请找出所附摘录中以 #define 定义、且带有两个或两个以上参数的宏，并逐一列出其名称。

----- 所附摘录 -----

A - Rooms and Passages
题意:找到每个数后面第一个负正对。
从前往后比较麻烦。从后向前,先记录正数位置,一旦出现这个数的相反数即产生一对负正对,通过和前面的负正对比较更新答案。
view code
#include<iostream>
#include<string>
#include<algorithm>
#include<cstdio>
#include<cstring>
#include<cmath>
#include<map>
#include <queue>
#include<sstream>
#include <stack>
#include <set>
#include <bitset>
#include<vector>
#define FAST ios::sync_with_stdio(false)
#define abs(a) ((a)>=0?(a):-(a))
#define sz(x) ((int)(x).size())
#define all(x) (x).begin(),(x).end()
#define mem(a,b) memset(a,b,sizeof(a))
#define max(a,b) ((a)>(b)?(a):(b))
#define min(a,b) ((a)<(b)?(a):(b))
#define rep(i,a,n) for(int i=a;i<=n;++i)
#define per(i,n,a) for(int i=n;i>=a;--i)

----- 源数据 -----

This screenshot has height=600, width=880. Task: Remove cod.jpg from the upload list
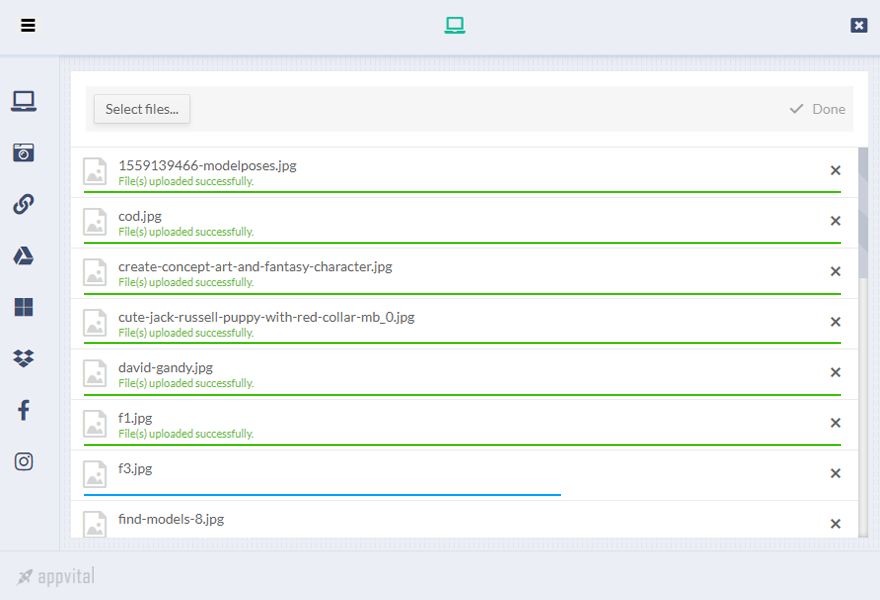point(835,221)
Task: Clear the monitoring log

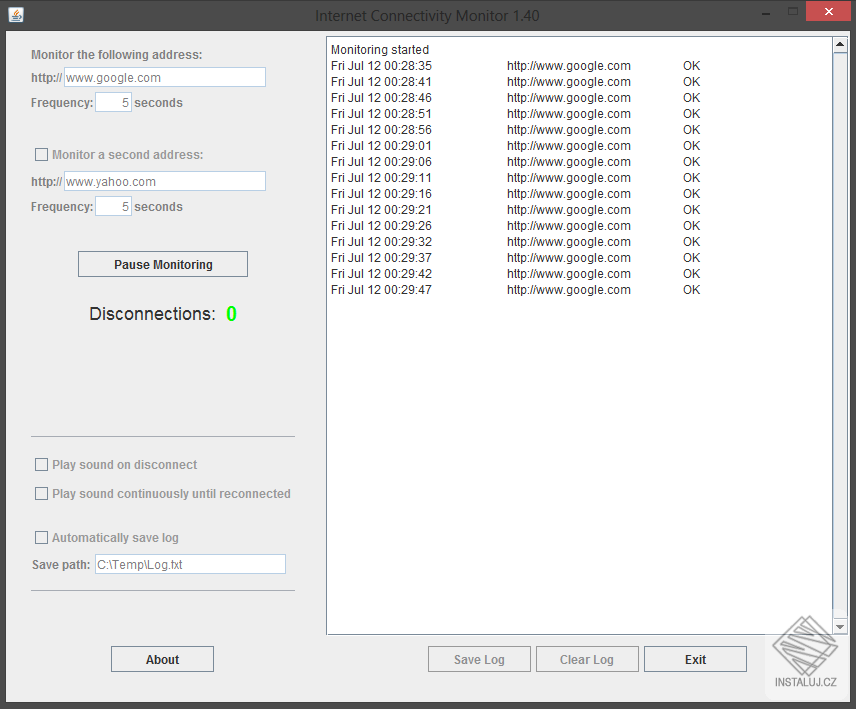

-----

#### 本题答案:
mem、max、min、rep、per